(Page excerpt)
Content starts

They're constantly challenging me on everything I say. Like my words don't match up to my behavior. Because when people talk the way I talk, their behavior almost never actually matches their words. And, especially college educated people, love finding someone in a logical fallacy – in cognitive dissonance or living anthithetically.
I mean, they're in all they debt; they may as well use their 1000 year outdated education for something.
Even if it's social isolation and ignorance.
You know, what it was designed for.
We used to be hunched animals. We lived below the grass line, keeping our heads where predators couldn't see them. Because we were small and largely unable to defend ourselves.
This may no longer be literally true; but it is a metaphorical fact – a paradox in terms if ever there was one – of the modern age.
You live stooped, with your head below the grass-line of countless aspects of your life. You see the sky – and you know that there is an horizon above that grass-line; but you also know there are predators out there; and, worse, that there are other hunched animals that look like you and usually act like you, but they're bigger and if they catch you looking at their horizon they're going to plant you with the grass seed.
I've described my own feelings of inadequacy. My own experience being squashed by larger “influencers”. I know what it is to be bullied and to be silenced, to be marginalized and made to feel small. So it should be that I should not let these snipers, these birds of prey and thugine bullies, to make me afraid to hold my head high.
I made a promise, and I'm keeping it. It is the difficult thing; it is the apparently worse decision for my life; but it is a promise that I made. And I can't call myself an upright man and break my promises. I cannot call myself one thing and do another – and I cannot delete things about myself which I have said and thought and done simply because they appear to be antithetical to my message and myself.
If I have cognitively come to understand something but do not reflect it in my character, it is incumbent on me first to fix myself – then to fix my neighborhood.
So that's what I'm going to try to do. I'm still going to bitch about how I'm marginalized and about how more people should be reading my work and about how I'm not making any money at this, so why should I modulate or moderate (I'm not sure which word I mean) my behavior or my thoughts to the group's— And I'm not always going to be positive. I'm going to have bad days. I'm going to read things and see things that make me feel hopeless and I am going to respond to them.

Content ends

(Assignment A) According to the personal essay, why did early humans keep their heads below the grass line?
(Assignment B) Continue the personal essay from its final sentence, keeping its first-person voice.

(Stored items)

Content starts

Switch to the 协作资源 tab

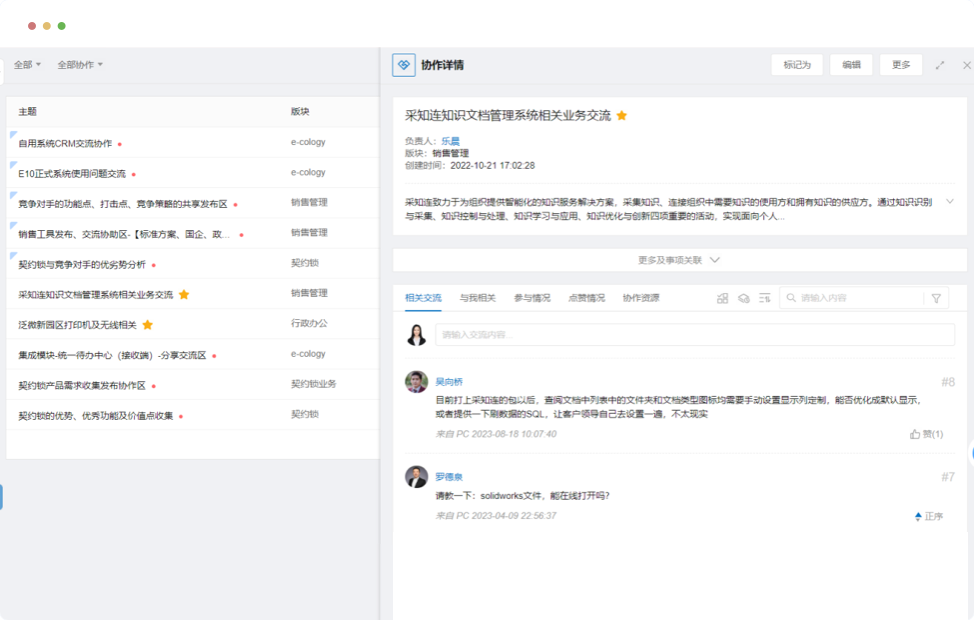641,298
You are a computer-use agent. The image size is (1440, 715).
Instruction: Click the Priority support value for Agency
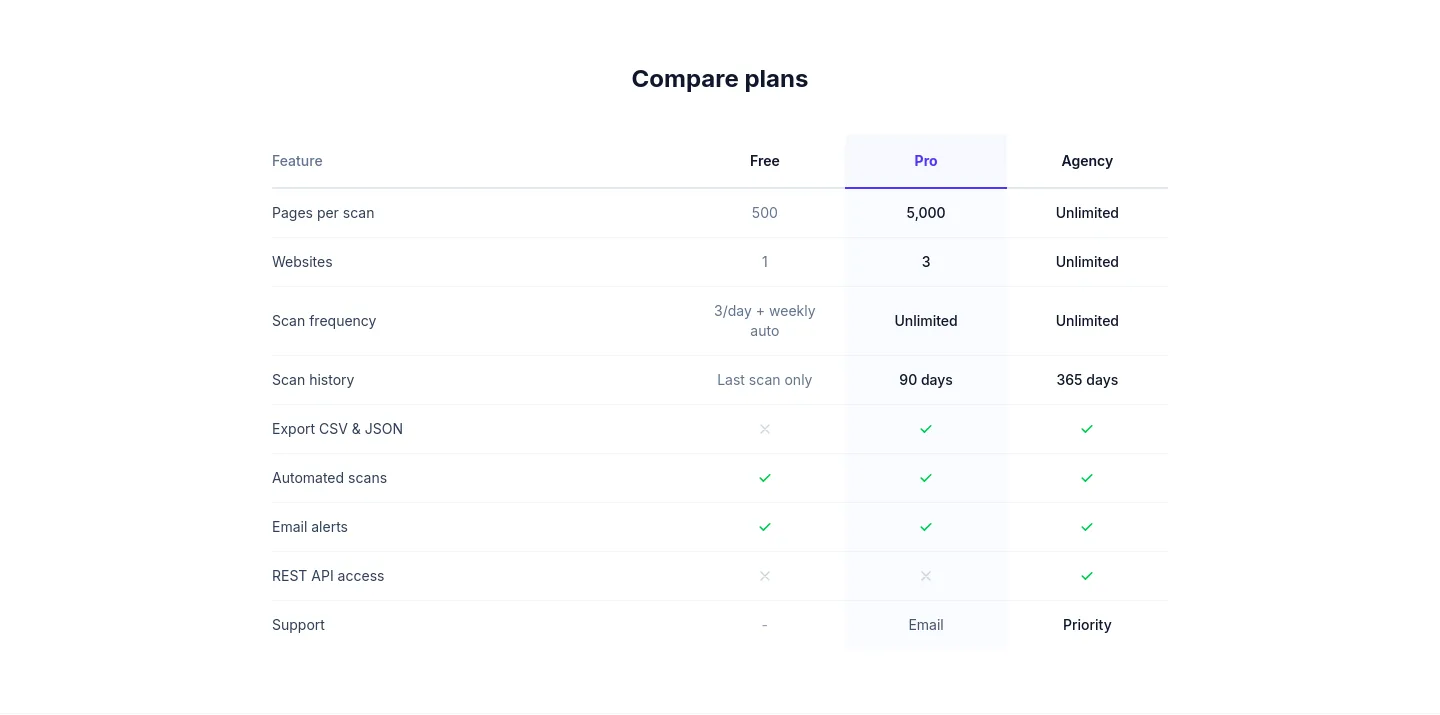click(x=1087, y=625)
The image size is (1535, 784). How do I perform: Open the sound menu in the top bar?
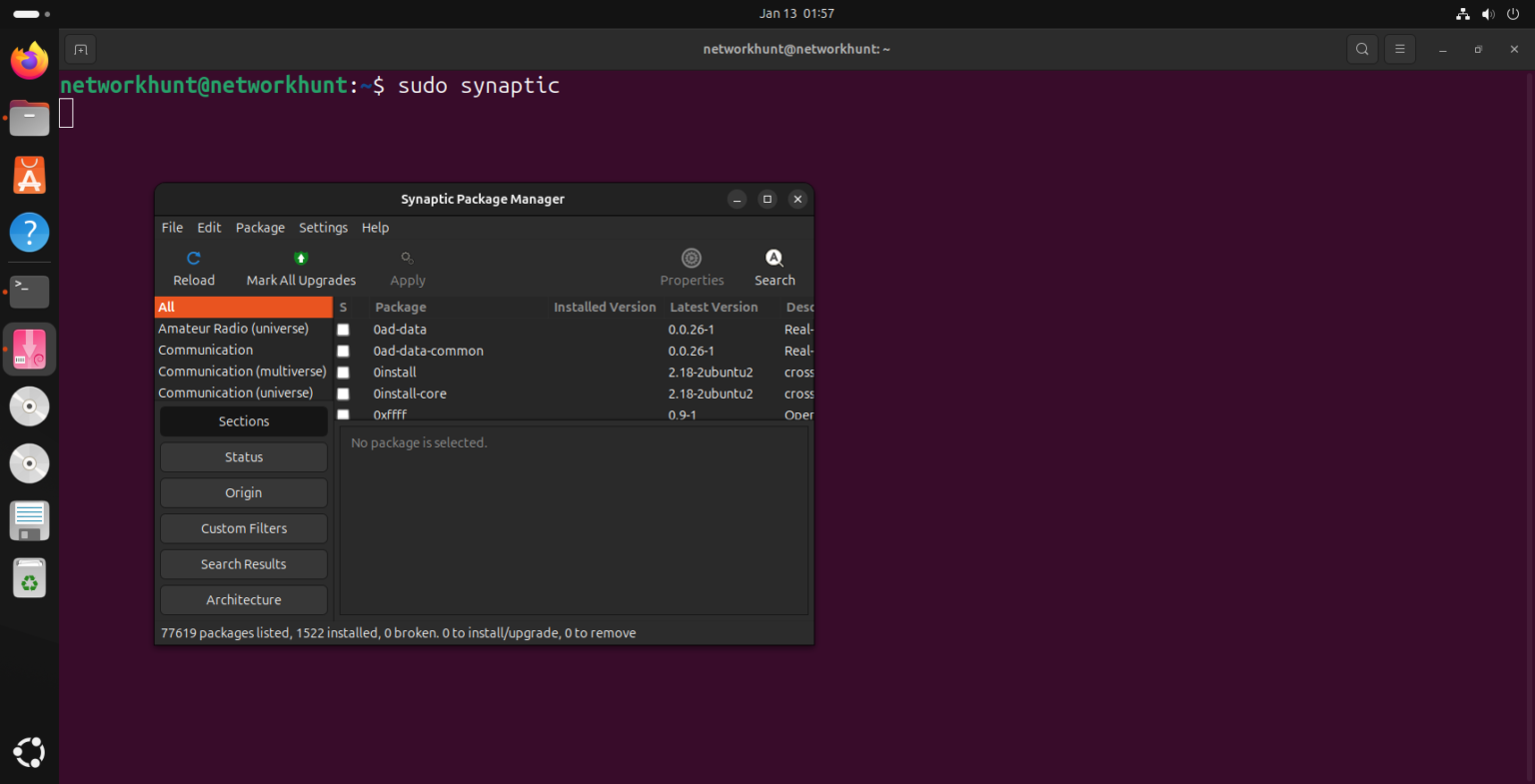tap(1488, 13)
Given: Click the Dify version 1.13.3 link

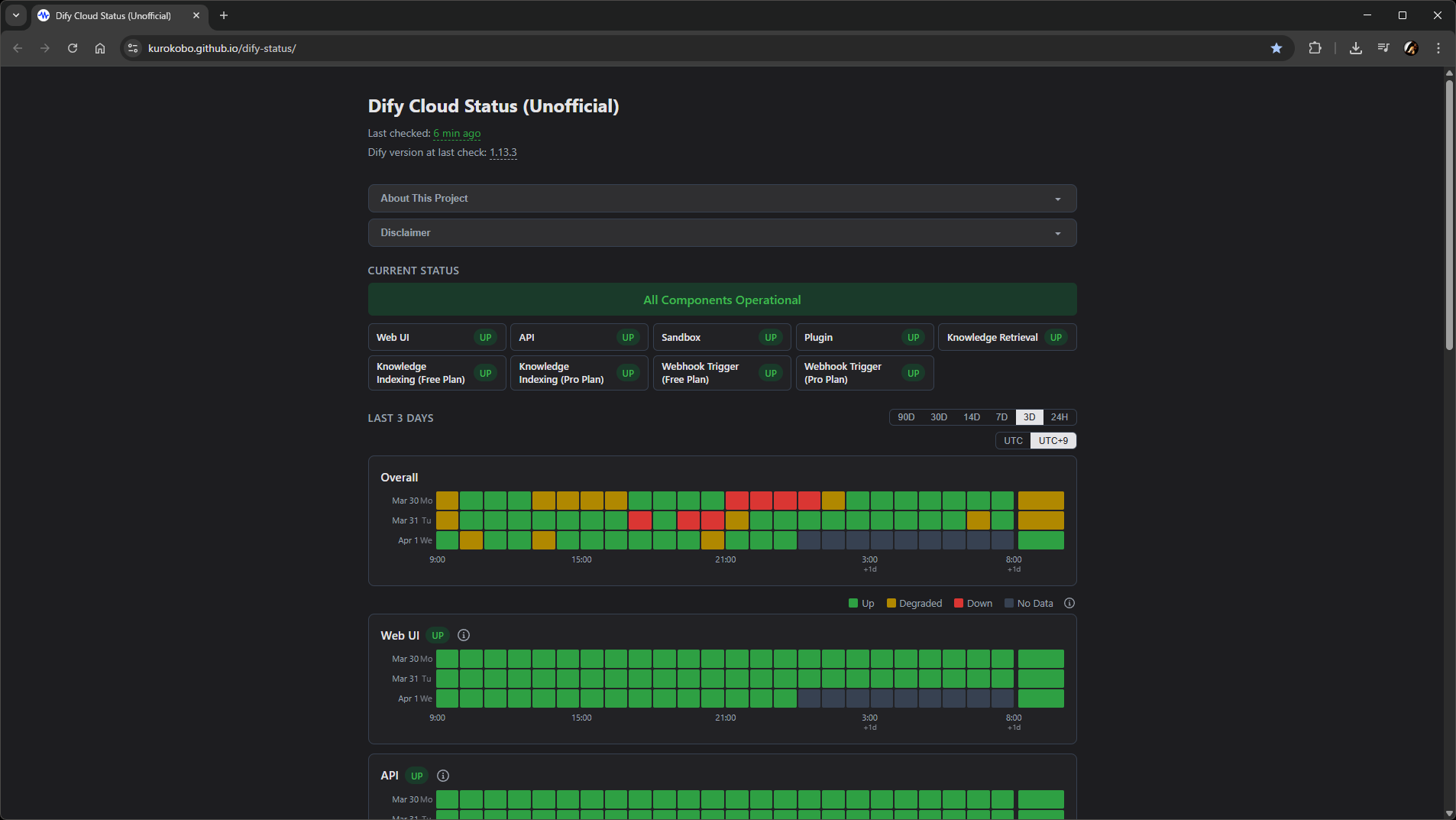Looking at the screenshot, I should 503,153.
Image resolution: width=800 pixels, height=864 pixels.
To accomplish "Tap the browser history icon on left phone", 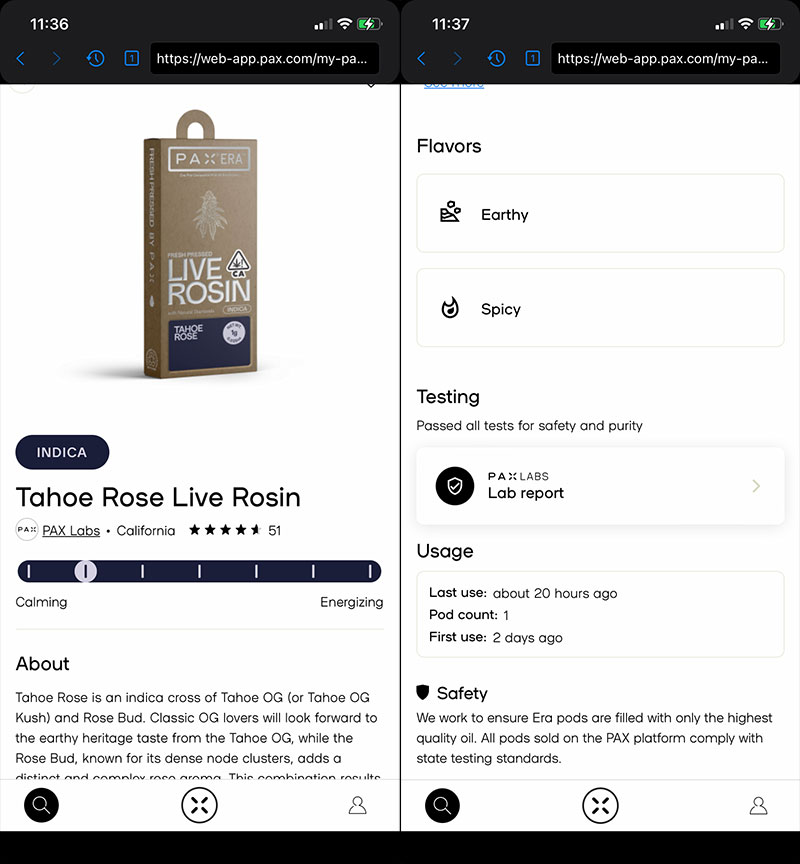I will [x=95, y=58].
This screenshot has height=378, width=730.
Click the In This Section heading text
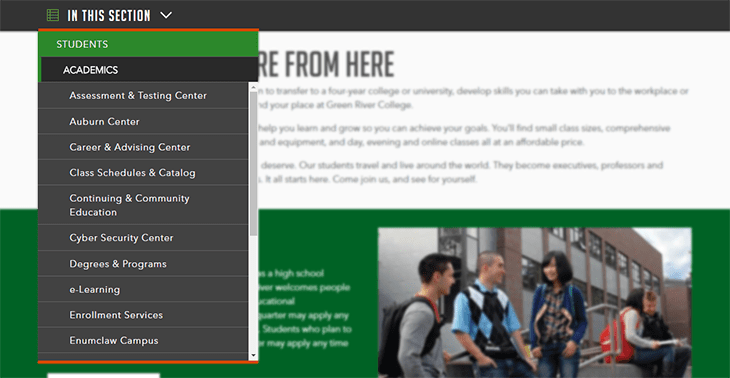[109, 16]
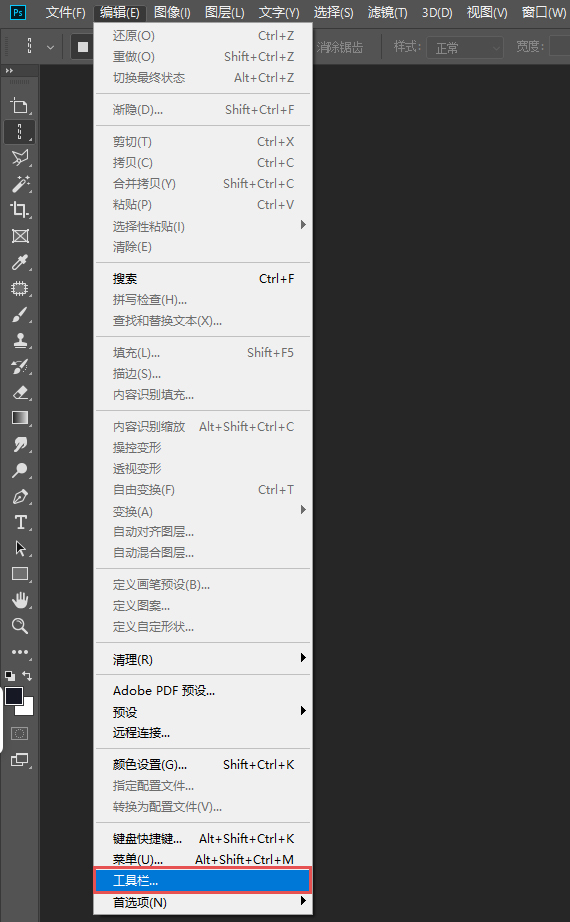570x922 pixels.
Task: Expand the 首选项(N) submenu
Action: coord(204,902)
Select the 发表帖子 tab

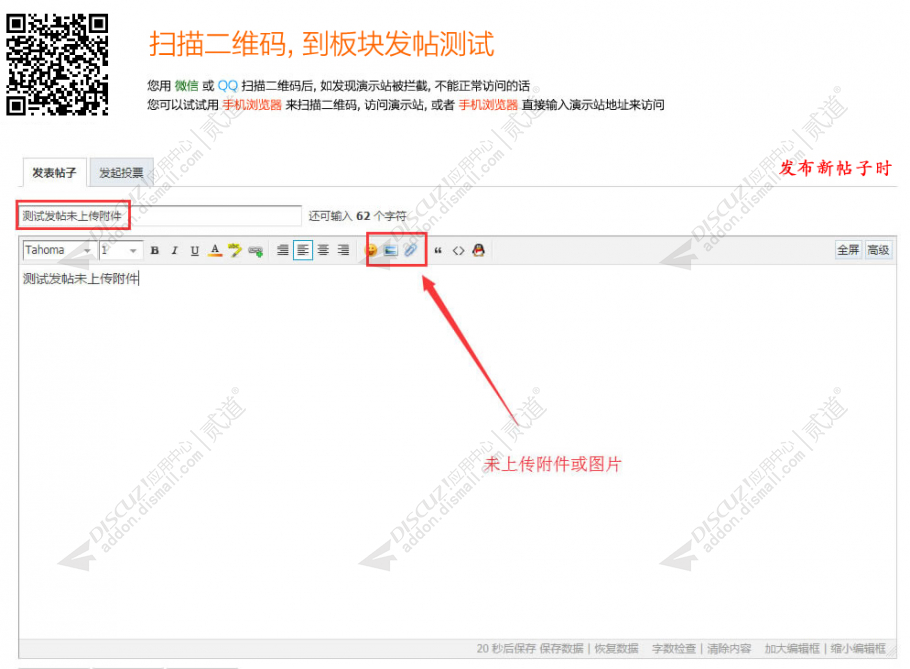53,172
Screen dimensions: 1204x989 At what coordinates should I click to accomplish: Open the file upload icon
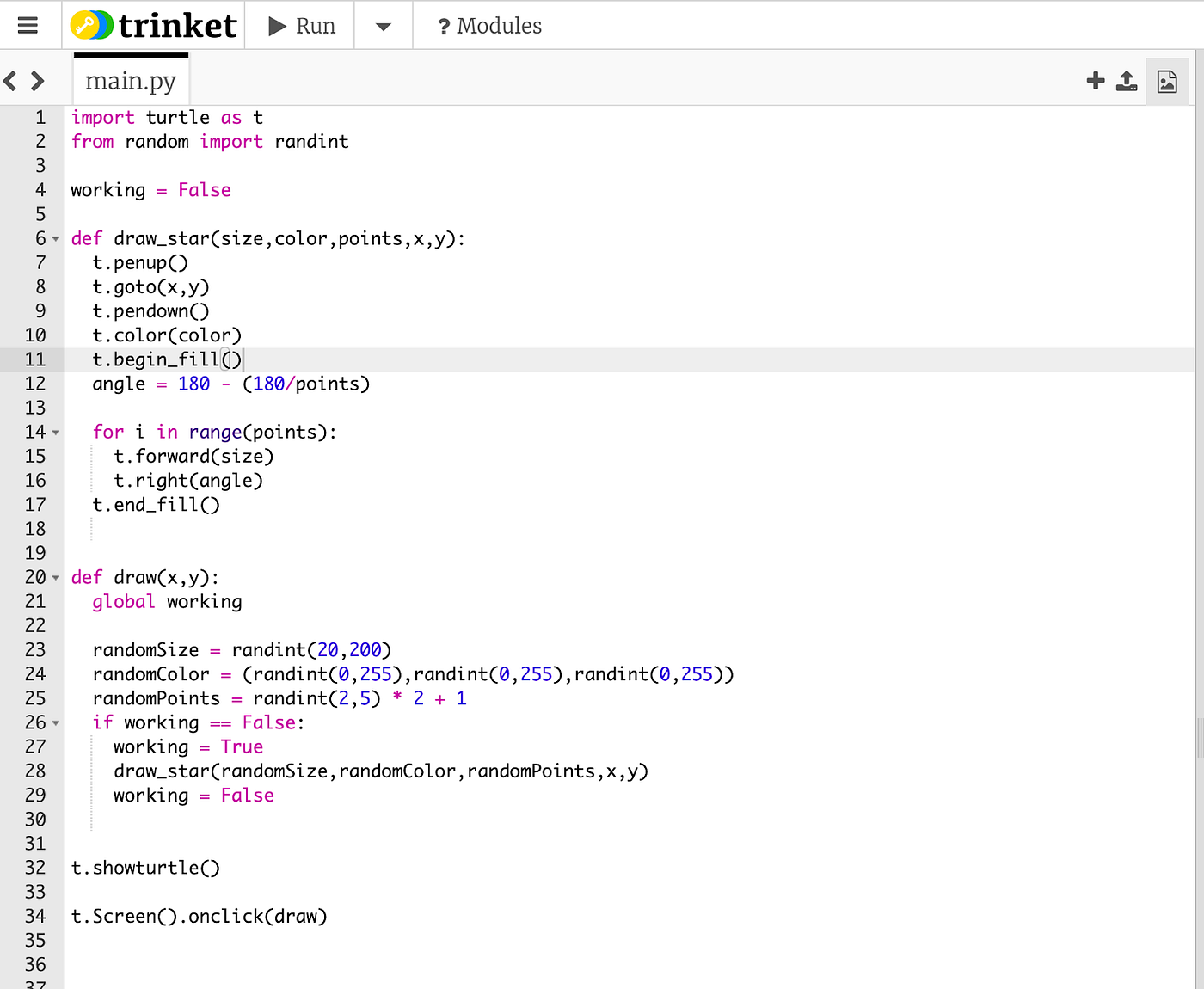(x=1127, y=80)
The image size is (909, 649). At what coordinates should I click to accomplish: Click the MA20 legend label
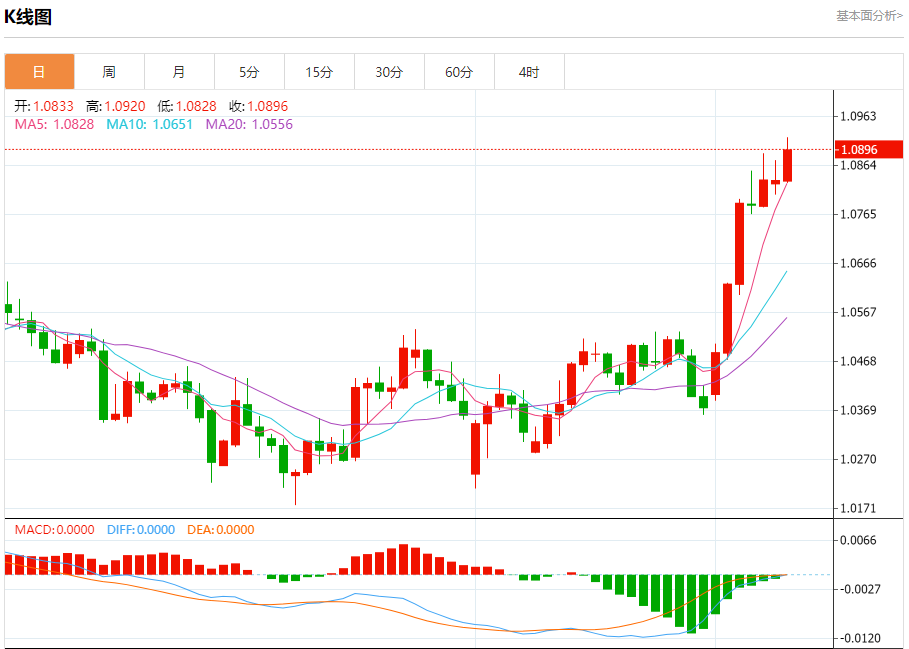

Content ends

(Answer area A) They kept their heads where predators could not see them, because they were small and largely unable to defend themselves.

(Answer area B)
I am allowed to feel despondent in my quest toward righteousness without abandoning it entirely.
In fact, if my exploration of the mystical, esoteric, magickal space has taught me anything, it's that the very feeling of despondency means that I'm closer to righteousness than I was when I was numb.
So here's to rededicating myself to something I'd tried to give up. Here's to not making my own success, but finding the people who need to hear me struggle so they can make it through their own struggles.
Because I cannot be the only person who feels the way I do. In fact – I know I'm not.
The responsibility is mine to figure out how to stop feeling this way so I can speak to my crowd instead of piggybacking off taller stoop-shoulders and louder voices.
And I will. Of that you can be sure.
Thanks for checking this one out. It's... not my best. But it's where my head is at. If it's distracted and meandering, it's because my life is distracted and meandering. I'm trying to put a lot of broken pieces back together, and I'm largely doing it alone. So it's going to take time. But time... time is something I feel suddenly like I have a lot of again.
So I'm not so worried about forcing this thing into any hole, let alone one into which it didn't fit.
Because this thing, it's not a piece of a greater whole. You are the piece which fits into it. And that's really cool for me. I hope it's cool for you. Either way, I'll talk at you soon.